For the Newark Police Department, less time and costs will be dedicated to copying and delivering arrest and investigation records. The ILEI will assist Newark and other municipal police departments in fulfilling their responsibilities to provide all relevant reports to all prosecuting agencies in a timely and efficient manner. It will allow and facilitate the ability of the police departments to electronically exchange data with each other and the Prosecutor’s Office on a real-time basis. This exchange of information is not only critical in improving the efficiency of in-house day-to-day operations, but will assist greatly in the investigation and prosecution of individual cases involving multiple jurisdictions and law enforcement agencies.

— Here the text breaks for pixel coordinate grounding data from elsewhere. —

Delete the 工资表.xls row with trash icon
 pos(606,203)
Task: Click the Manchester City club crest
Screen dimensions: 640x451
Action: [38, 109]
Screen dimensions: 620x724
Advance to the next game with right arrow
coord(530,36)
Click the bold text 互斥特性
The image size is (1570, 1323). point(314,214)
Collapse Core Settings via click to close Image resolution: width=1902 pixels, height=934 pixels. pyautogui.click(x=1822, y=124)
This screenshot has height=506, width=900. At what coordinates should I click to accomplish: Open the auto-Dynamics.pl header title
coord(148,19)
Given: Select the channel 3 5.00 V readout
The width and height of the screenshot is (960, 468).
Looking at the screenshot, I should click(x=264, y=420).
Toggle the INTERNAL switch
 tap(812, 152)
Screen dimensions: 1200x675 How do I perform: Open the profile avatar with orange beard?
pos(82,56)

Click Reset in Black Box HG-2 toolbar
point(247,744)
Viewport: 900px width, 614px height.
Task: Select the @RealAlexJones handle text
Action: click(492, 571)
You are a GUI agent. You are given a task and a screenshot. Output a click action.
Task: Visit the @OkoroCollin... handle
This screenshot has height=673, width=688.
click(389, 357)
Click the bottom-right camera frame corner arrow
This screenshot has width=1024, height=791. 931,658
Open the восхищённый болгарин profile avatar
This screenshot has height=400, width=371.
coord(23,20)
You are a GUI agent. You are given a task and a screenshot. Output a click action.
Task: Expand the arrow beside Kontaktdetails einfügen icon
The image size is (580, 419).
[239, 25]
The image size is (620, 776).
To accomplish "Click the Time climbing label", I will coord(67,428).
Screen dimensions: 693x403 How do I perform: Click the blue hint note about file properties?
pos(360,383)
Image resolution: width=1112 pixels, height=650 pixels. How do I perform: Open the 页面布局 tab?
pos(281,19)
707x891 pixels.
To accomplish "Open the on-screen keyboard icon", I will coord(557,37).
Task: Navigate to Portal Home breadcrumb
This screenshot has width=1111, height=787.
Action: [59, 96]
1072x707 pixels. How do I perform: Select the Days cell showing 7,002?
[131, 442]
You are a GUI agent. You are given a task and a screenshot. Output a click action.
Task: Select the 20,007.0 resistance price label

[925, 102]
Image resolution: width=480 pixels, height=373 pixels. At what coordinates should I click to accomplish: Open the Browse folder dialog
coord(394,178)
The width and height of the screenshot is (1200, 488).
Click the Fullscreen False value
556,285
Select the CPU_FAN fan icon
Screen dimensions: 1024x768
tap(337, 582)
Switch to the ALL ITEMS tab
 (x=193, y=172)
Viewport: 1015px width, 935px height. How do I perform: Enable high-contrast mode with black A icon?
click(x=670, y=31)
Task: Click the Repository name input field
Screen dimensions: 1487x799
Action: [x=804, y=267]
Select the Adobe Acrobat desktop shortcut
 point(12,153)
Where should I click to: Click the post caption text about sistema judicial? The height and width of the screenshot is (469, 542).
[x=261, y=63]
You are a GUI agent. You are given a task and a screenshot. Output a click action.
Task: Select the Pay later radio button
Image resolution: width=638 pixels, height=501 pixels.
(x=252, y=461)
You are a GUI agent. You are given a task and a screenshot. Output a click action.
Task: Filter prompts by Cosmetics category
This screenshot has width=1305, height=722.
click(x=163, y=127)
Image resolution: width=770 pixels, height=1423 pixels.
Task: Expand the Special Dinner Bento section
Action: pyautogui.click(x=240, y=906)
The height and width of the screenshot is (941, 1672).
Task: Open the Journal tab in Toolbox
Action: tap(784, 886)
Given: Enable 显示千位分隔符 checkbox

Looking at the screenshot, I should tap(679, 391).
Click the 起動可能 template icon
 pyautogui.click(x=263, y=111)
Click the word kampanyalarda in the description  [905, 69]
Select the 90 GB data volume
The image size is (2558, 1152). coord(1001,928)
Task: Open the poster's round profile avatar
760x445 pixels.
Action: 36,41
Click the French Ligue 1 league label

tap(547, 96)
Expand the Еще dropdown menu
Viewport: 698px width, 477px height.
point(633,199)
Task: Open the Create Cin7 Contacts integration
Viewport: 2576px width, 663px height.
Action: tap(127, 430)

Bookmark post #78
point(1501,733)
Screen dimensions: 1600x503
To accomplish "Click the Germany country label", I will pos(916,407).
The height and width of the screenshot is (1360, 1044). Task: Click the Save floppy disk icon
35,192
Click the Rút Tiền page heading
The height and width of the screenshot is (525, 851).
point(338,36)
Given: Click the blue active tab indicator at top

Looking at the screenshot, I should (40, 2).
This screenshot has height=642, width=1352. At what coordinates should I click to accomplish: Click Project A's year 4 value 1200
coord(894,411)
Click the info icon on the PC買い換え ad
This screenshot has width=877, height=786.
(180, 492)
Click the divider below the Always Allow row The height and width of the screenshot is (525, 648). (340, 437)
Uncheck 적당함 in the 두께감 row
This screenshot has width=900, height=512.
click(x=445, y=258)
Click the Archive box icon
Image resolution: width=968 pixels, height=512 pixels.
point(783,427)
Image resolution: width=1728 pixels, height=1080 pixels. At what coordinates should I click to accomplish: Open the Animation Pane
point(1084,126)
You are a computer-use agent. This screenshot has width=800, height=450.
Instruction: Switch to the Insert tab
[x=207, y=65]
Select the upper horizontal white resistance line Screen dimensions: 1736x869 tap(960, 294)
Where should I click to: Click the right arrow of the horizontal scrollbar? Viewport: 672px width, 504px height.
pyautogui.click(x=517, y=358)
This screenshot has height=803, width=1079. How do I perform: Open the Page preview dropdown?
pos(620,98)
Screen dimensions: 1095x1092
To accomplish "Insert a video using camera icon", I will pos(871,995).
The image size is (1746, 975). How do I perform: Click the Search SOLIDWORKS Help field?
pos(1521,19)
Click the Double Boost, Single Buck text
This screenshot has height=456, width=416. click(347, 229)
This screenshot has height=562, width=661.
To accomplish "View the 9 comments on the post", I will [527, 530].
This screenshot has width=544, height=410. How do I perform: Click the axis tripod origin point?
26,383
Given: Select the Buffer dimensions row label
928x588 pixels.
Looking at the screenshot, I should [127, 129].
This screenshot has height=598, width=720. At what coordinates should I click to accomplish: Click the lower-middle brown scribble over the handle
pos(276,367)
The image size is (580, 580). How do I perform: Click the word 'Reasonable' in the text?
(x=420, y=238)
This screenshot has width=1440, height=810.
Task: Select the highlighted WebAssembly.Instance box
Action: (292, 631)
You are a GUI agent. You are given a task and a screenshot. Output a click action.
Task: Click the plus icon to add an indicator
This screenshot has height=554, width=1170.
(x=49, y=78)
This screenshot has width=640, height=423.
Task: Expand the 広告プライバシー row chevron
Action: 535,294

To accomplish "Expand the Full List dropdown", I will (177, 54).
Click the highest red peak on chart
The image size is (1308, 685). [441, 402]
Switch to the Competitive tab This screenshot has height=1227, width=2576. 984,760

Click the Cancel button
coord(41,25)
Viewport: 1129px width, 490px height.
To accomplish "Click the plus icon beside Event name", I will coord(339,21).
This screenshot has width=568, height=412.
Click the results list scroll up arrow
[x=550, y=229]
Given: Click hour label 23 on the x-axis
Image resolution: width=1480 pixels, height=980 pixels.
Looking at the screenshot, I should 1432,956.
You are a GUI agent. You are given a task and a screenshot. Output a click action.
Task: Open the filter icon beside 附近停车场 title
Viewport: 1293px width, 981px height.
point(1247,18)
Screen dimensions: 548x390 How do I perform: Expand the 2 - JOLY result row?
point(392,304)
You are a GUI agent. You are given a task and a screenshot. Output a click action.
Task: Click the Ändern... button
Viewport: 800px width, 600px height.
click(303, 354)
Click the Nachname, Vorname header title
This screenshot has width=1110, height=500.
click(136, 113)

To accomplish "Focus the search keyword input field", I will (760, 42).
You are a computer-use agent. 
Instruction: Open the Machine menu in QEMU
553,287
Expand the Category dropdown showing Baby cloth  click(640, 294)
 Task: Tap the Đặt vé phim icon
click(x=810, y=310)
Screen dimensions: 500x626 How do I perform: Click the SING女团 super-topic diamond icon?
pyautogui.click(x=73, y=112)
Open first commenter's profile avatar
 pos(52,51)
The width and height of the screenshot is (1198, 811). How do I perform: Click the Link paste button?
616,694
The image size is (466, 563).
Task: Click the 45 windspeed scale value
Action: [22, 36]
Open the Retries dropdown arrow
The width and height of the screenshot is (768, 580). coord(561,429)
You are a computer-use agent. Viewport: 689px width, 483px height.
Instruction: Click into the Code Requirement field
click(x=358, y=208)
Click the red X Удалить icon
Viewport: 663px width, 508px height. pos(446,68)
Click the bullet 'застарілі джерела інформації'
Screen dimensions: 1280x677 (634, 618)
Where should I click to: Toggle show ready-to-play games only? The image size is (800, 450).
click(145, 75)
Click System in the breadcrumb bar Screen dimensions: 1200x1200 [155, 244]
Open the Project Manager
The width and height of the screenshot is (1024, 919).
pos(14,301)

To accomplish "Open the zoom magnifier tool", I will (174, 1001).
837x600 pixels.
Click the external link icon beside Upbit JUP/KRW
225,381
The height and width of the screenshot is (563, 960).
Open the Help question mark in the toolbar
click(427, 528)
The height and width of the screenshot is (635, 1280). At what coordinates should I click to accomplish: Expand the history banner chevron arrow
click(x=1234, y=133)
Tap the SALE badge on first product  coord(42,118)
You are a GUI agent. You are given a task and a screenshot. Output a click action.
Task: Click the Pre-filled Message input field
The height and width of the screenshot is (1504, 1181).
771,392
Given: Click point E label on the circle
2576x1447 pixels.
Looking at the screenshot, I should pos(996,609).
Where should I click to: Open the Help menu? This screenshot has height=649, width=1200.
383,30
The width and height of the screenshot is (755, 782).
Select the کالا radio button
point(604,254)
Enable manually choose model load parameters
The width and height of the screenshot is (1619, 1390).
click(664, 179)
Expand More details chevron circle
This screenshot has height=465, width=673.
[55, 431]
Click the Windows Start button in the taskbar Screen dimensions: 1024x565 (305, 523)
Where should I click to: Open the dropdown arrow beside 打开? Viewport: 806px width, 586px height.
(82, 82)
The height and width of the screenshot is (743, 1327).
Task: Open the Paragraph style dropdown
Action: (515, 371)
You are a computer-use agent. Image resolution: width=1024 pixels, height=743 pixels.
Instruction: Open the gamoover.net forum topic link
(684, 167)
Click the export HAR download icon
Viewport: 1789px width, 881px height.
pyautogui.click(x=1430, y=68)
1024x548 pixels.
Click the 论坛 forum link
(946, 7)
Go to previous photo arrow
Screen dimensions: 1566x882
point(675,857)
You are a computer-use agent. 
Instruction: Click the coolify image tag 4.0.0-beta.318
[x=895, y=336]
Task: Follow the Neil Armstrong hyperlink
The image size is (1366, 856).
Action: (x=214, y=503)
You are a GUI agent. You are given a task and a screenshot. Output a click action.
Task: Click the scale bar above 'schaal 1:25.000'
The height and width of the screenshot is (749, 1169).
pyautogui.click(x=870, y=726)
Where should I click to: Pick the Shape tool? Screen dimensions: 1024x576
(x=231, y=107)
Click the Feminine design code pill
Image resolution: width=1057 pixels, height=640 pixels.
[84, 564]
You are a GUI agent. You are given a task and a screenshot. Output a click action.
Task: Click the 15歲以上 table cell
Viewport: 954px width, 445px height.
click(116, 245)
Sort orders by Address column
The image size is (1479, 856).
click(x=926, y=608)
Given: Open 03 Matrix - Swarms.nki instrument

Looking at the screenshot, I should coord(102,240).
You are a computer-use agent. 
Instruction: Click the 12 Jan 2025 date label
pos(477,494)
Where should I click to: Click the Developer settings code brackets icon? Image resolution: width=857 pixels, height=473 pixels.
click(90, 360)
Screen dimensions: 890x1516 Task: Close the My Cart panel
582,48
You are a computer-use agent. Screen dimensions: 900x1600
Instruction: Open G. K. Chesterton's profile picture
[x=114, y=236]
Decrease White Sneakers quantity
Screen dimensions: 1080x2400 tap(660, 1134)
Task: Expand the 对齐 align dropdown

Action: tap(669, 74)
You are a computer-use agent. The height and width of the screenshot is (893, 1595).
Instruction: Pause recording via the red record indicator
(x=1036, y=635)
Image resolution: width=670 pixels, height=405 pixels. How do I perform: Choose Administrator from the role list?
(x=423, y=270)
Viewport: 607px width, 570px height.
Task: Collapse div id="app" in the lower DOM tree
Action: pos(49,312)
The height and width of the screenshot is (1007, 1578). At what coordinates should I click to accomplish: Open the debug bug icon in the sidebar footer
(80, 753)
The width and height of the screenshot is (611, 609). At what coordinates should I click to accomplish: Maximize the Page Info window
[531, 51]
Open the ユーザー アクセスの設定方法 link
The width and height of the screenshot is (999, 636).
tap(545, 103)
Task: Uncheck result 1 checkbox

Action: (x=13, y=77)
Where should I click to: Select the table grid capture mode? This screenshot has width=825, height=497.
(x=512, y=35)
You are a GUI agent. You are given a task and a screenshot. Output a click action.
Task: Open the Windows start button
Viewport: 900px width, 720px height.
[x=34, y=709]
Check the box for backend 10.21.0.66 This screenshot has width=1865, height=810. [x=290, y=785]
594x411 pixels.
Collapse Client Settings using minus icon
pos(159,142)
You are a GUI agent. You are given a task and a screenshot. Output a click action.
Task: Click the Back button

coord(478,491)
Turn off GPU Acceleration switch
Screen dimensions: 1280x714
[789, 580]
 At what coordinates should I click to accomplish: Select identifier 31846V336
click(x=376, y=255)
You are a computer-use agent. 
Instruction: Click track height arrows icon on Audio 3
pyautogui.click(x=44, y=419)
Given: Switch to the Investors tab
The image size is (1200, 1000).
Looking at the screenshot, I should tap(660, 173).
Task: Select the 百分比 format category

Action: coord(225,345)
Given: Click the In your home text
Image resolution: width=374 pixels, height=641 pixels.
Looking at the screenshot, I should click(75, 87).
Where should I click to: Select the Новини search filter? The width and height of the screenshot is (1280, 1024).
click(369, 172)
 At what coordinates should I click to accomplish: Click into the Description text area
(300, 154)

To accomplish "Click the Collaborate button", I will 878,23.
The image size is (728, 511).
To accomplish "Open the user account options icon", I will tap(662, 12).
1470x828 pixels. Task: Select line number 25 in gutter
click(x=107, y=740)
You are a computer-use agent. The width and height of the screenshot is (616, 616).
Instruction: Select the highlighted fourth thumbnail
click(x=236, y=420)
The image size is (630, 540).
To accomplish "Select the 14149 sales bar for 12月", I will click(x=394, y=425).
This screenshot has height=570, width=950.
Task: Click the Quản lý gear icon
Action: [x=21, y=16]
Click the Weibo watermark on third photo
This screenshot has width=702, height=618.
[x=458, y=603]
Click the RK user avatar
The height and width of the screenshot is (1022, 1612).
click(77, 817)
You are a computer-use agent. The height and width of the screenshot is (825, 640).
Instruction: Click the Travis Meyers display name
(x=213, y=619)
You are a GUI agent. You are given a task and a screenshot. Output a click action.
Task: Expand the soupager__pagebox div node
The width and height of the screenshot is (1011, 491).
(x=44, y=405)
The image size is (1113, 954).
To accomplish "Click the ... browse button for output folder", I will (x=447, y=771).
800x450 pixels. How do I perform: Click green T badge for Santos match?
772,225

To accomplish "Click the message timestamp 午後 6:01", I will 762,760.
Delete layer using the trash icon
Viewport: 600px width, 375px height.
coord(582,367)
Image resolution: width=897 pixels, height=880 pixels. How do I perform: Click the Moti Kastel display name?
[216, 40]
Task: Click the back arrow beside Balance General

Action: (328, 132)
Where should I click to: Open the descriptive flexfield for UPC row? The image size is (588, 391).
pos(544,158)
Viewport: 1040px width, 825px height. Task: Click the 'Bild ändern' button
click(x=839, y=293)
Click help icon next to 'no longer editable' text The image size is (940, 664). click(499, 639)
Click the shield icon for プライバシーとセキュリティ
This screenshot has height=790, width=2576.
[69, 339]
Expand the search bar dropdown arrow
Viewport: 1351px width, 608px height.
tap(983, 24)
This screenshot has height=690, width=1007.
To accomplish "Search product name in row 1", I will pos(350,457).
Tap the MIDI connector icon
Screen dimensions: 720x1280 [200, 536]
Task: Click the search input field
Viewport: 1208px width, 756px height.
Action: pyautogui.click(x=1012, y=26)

“Crime has no boundaries and sharing information is critical to the job of law enforcement,” Newark Police Director Garry McCarthy said. “This will provide us with the ability to easily exchange information and establish patterns. Information sharing helps to solve crimes and this technology will help us close cases,” he added.
In addition, the ILEI is being interfaced with the NJ State Police’s Data Exchange System called NJDEx. This enables participating law enforcement agencies across the State to search information on incidents, suspects, victims, vehicles, addresses and other categories.